Over the last three years I’ve found some things that help, and I’ve been ever-so-slowly getting better. But then, a nurse mentioned to me that sometimes, TNFI’s work better the second time around. I consulted my rheumatologist and decided, literally, to give Humira another shot.

This is the list of warnings and side effects that come with it. A double-sided table cloth. By the time Nik finished reading it I’d already done the first injection. Not because I felt casual about it – anything but – but because I’d been here before. I didn’t need to stop at the *danger danger* signs to remind myself what they meant.

The first time around, I used an automated pen to administer the shot, but that’s quite difficult to get right, and Humira costs somewhere around the $2k mark. Per injection. It’s not something you want to fuck up, even if you’re not paying the bill (thank you, subsidised healthcare).

So I switched to a pre-filled syringe. I use an ice pack to numb my stomach as much as possible. Because I’m small, and because I scar easily (as shown by my navel piercing from 17 years ago), it can be difficult to find enough unscarred fat to inject into. The needle doesn’t hurt, but the drug going into the muscle sure does.

The shots take 6-8 weeks to start working. I am at Week 8. And I am very excited because (touch wood) I think it’s actually doing it’s thing for me this time.

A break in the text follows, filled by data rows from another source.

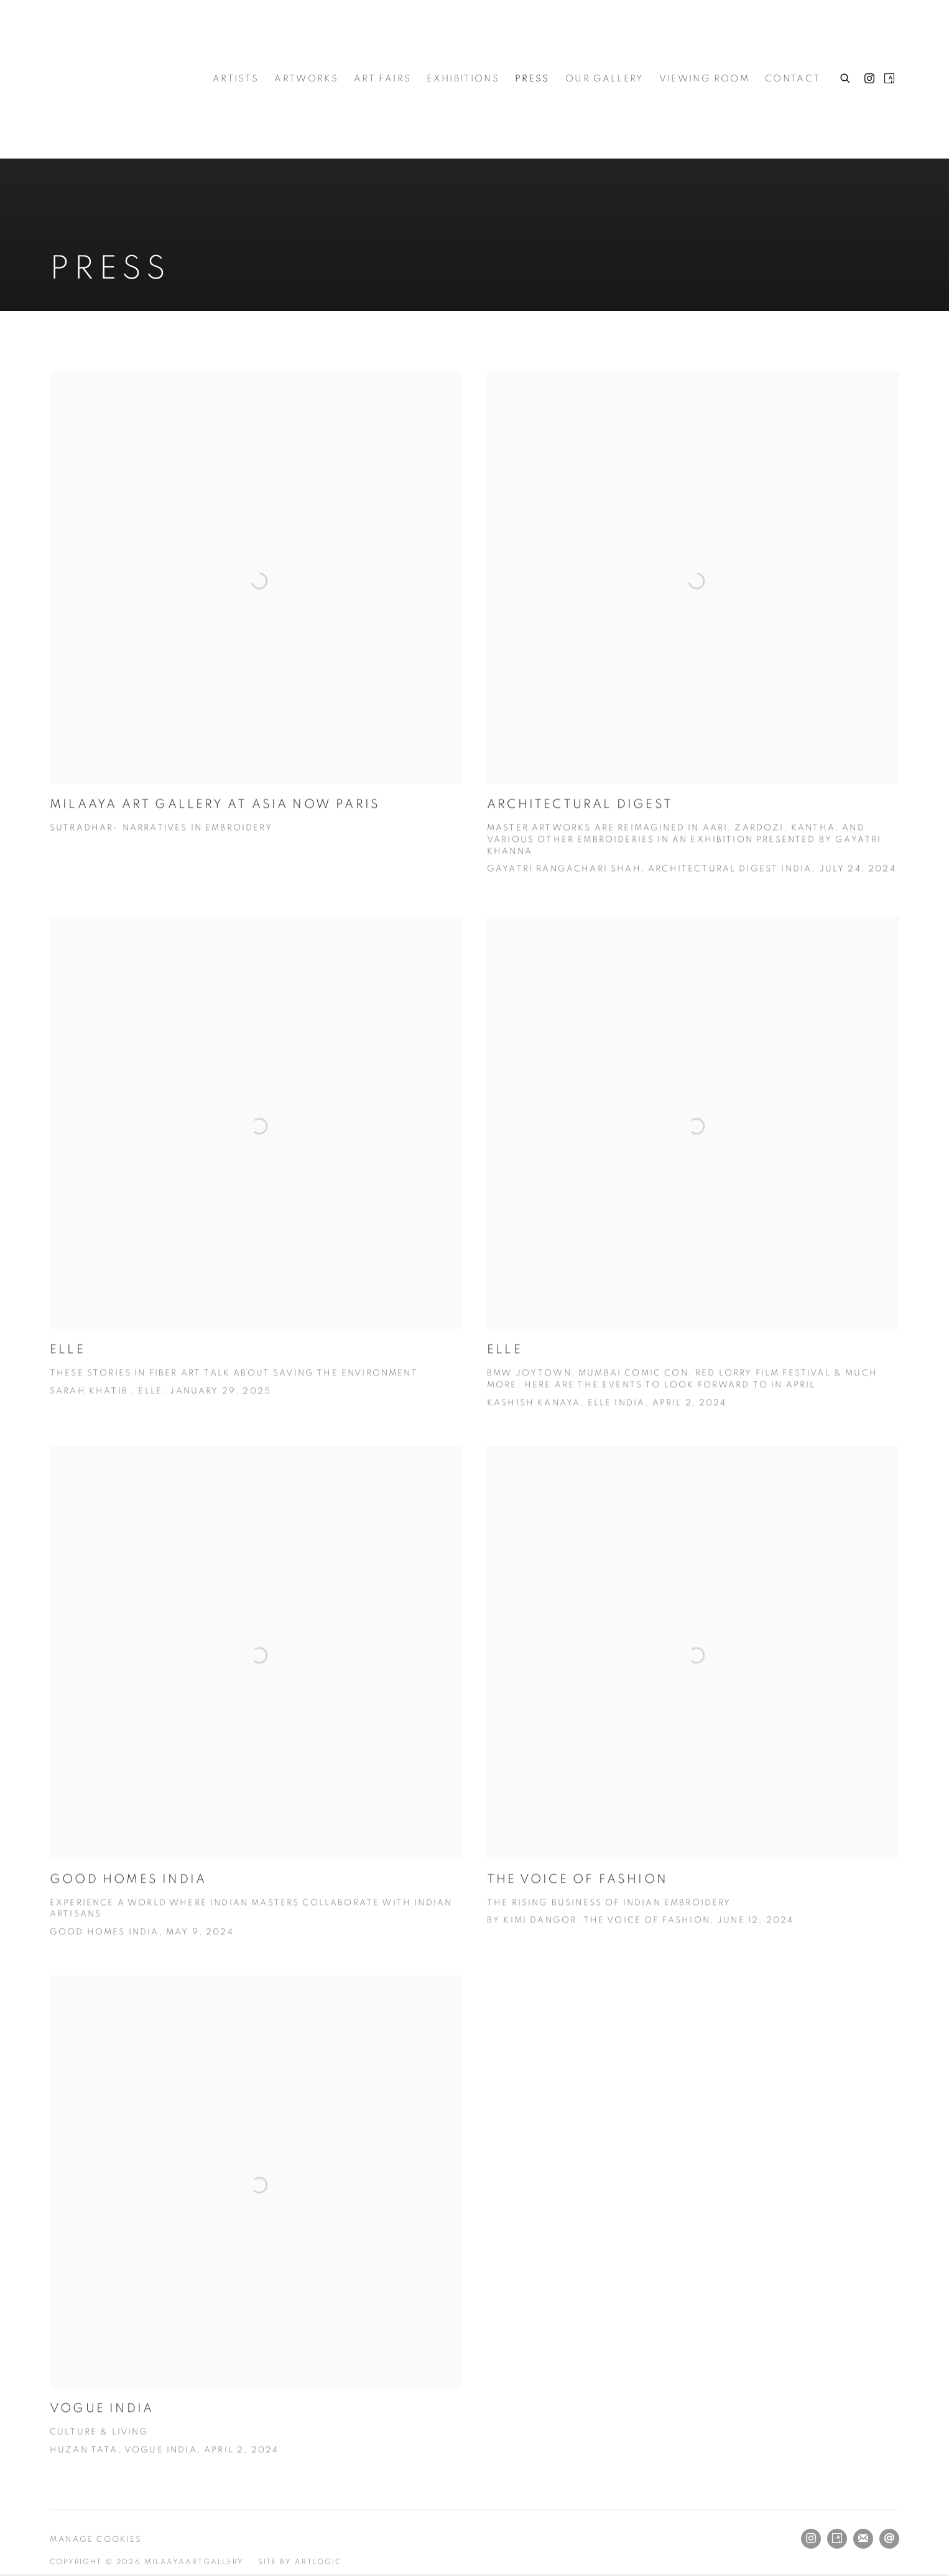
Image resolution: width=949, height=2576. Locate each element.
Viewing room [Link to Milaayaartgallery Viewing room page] (704, 78)
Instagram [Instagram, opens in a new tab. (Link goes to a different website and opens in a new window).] (869, 79)
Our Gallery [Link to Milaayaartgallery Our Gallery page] (604, 78)
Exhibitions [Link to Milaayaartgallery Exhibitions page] (463, 78)
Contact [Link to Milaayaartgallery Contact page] (792, 78)
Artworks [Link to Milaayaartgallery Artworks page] (306, 78)
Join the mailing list (863, 2539)
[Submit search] (845, 76)
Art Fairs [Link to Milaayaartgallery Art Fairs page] (382, 78)
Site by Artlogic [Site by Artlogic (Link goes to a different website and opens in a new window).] (299, 2562)
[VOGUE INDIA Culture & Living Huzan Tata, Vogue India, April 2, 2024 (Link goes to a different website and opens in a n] (256, 2246)
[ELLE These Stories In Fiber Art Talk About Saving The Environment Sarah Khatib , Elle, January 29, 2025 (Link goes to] (256, 1187)
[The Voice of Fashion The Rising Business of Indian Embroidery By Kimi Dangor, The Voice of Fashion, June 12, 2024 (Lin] (693, 1717)
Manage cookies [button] (96, 2540)
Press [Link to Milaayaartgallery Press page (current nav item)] (532, 78)
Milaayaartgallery (112, 79)
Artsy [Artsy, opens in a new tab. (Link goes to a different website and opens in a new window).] (889, 79)
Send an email (889, 2539)
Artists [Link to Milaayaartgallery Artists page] (236, 78)
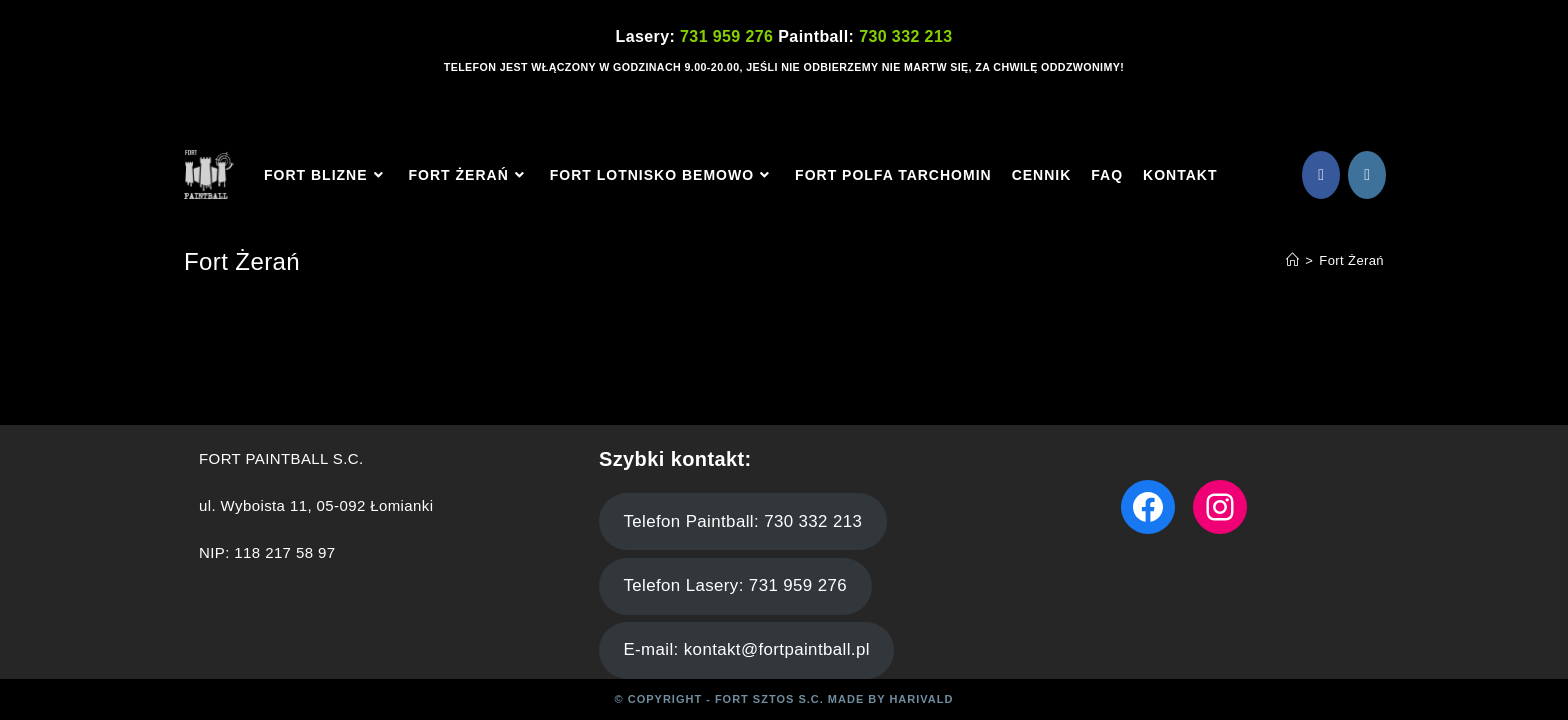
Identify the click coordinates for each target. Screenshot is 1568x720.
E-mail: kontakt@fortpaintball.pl (746, 649)
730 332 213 (905, 36)
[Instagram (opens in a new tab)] (1367, 175)
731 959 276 (729, 36)
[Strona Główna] (1292, 260)
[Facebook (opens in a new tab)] (1321, 175)
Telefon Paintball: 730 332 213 (742, 521)
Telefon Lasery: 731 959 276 (735, 585)
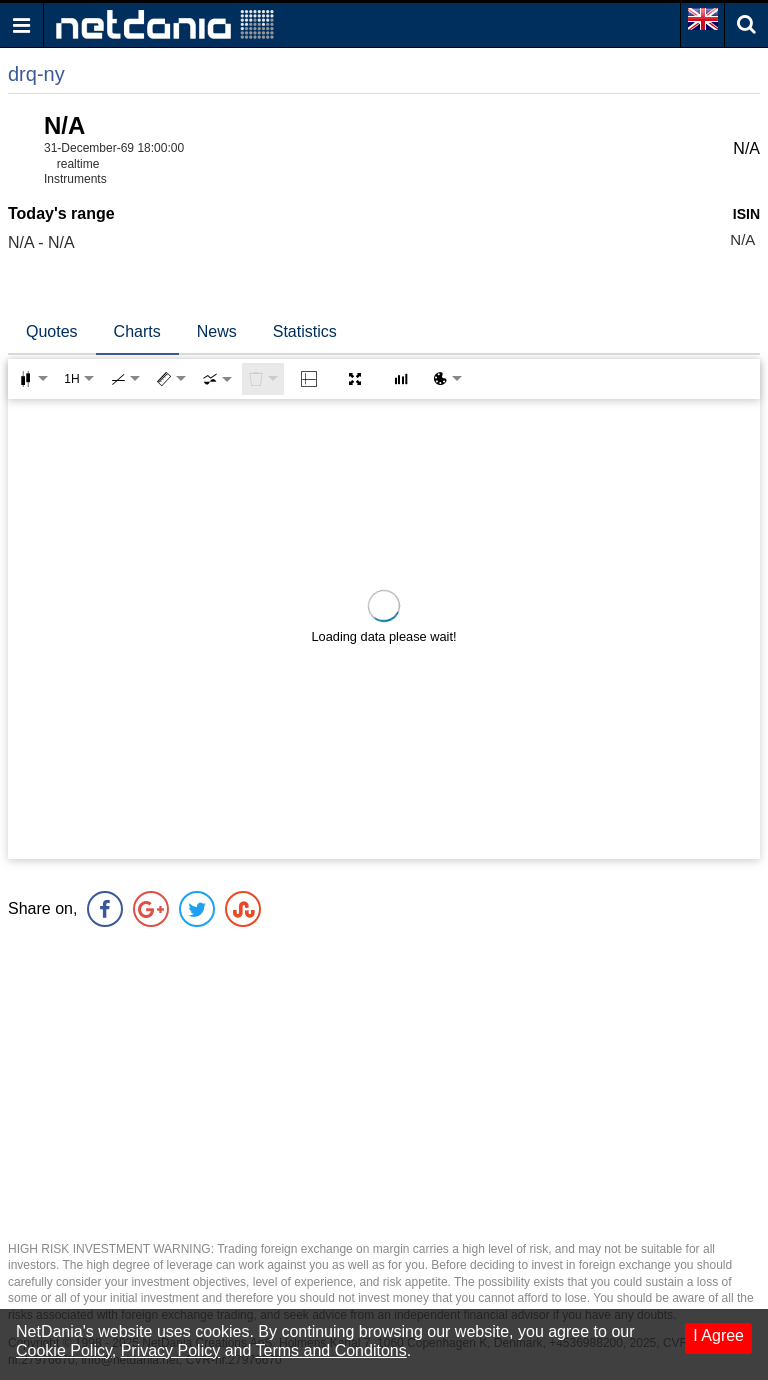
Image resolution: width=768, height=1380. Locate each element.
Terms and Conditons (331, 1350)
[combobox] (217, 379)
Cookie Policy (64, 1350)
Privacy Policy (171, 1350)
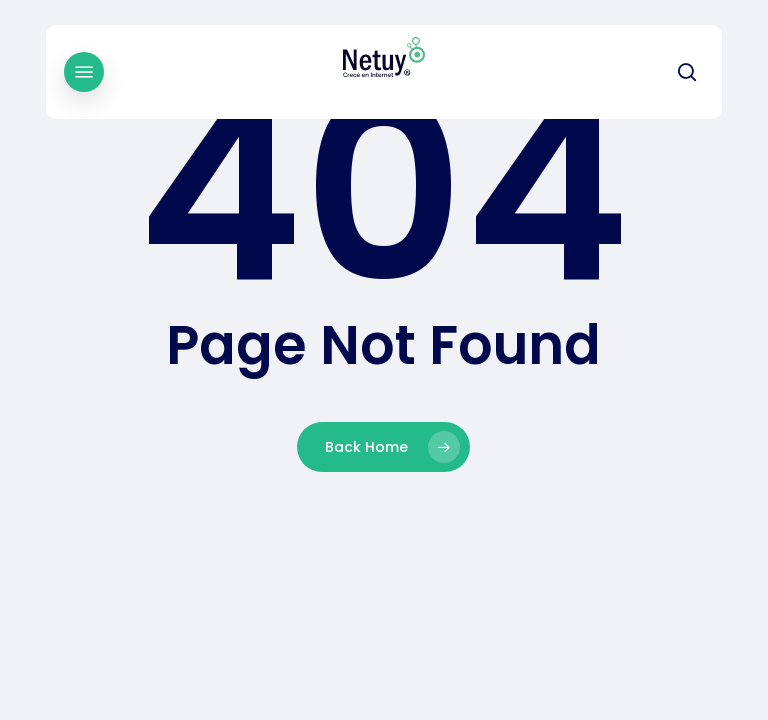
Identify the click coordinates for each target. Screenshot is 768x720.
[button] (84, 72)
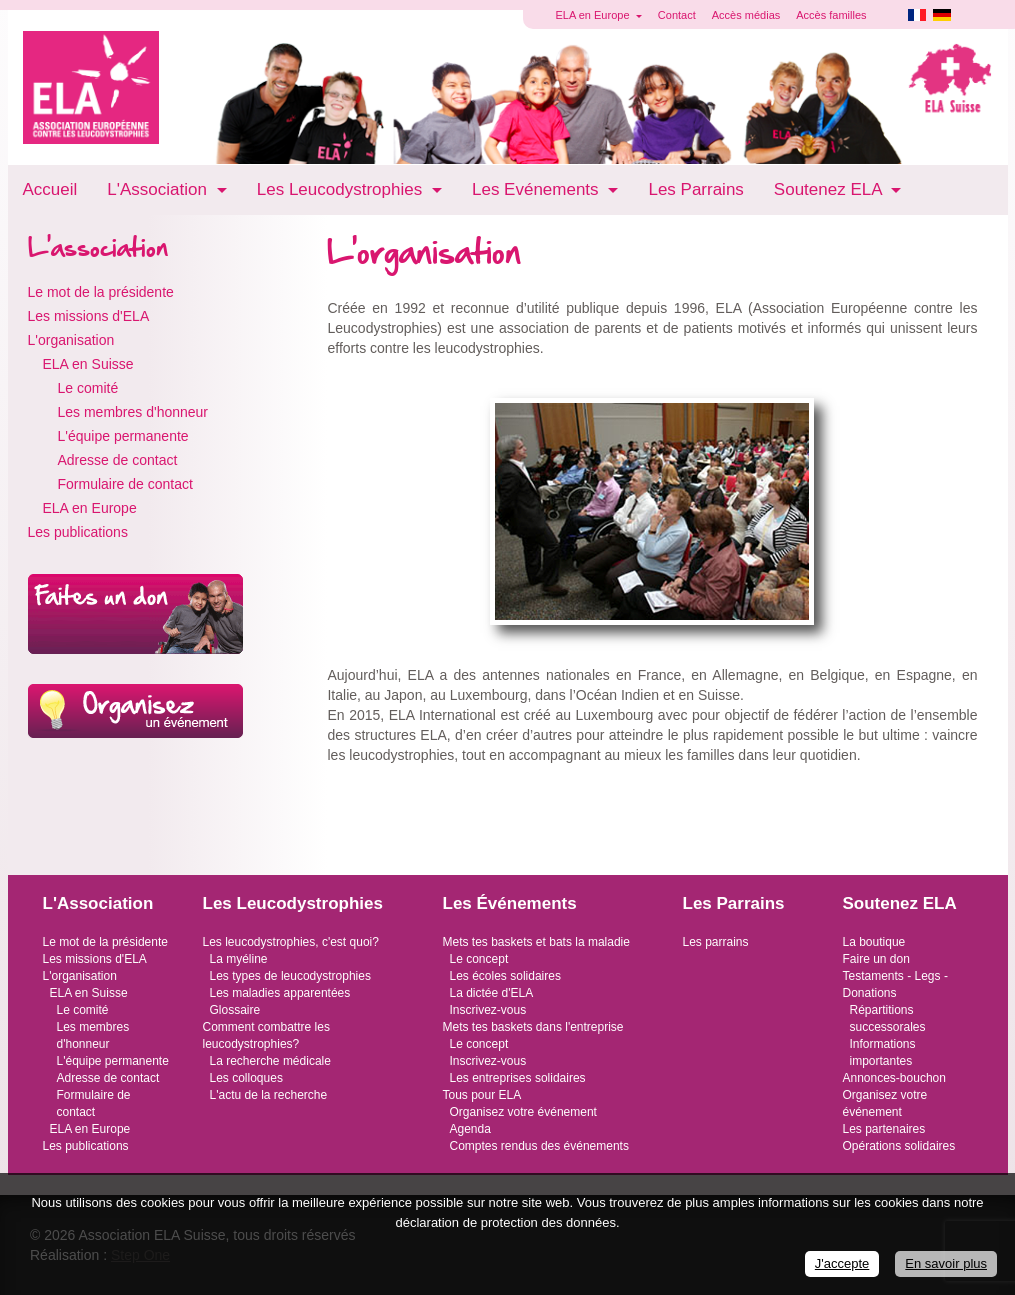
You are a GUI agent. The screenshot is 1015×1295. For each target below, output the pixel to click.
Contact (677, 15)
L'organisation (71, 340)
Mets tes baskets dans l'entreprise (533, 1027)
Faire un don (876, 959)
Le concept (479, 959)
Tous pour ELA (482, 1095)
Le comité (88, 388)
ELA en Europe (90, 508)
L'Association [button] (159, 189)
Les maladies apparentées (280, 993)
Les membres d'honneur (133, 412)
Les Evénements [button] (537, 189)
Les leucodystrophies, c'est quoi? (291, 942)
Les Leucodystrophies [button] (342, 189)
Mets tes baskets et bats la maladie (536, 942)
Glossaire (235, 1010)
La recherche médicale (270, 1061)
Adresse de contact (118, 460)
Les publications (78, 532)
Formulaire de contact (125, 484)
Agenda (470, 1129)
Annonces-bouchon (894, 1078)
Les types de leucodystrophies (290, 976)
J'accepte (842, 1263)
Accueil (50, 189)
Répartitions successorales (888, 1018)
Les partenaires (884, 1129)
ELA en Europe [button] (594, 15)
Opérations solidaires (899, 1146)
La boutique (874, 942)
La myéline (239, 959)
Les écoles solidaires (505, 976)
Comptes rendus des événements (539, 1146)
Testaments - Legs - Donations (895, 984)
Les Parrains (695, 189)
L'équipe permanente (123, 436)
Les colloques (246, 1078)
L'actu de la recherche (269, 1095)
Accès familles (831, 15)
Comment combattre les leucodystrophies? (266, 1035)
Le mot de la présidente (101, 292)
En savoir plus (946, 1263)
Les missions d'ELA (89, 316)
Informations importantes (883, 1052)
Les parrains (716, 942)
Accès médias (746, 15)
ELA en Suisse (88, 364)
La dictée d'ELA (492, 993)
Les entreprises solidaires (518, 1078)
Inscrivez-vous (488, 1010)
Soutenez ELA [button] (830, 189)
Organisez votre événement (523, 1112)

I have slightly more energy, slightly less pain. Discernible enough to give me hope.

I am also, of course, the definition of ‘immunocompromised in a pandemic,’ so if I come into contact with COVID-19, I have no idea how my body would react. I know I’m not alone in this. Today, wearing a mask and circling widely around others in the supermarket in Nelson, I felt a little silly. Paranoid, maybe. But I’d kinda rather be paranoid than, y’know. More sick.

I also get to carry round this nifty card which lets people know why I might feel that way. It has the doctor’s details and other important info on the back.

It’s kinda weird to be injecting yourself with something that could kill you, so that other things don’t kill you, but some of those things could because of the thing you’re injecting yourself with?

But I can tell it’s working. The last couple days before the dose is due, my energy drains away, my pain creeps back up. Which means on my good days, I’m doing more than I thought possible after my diagnosis. So I’m going to keep going, because getting my life back is, actually, worth the risk of anything happening to it.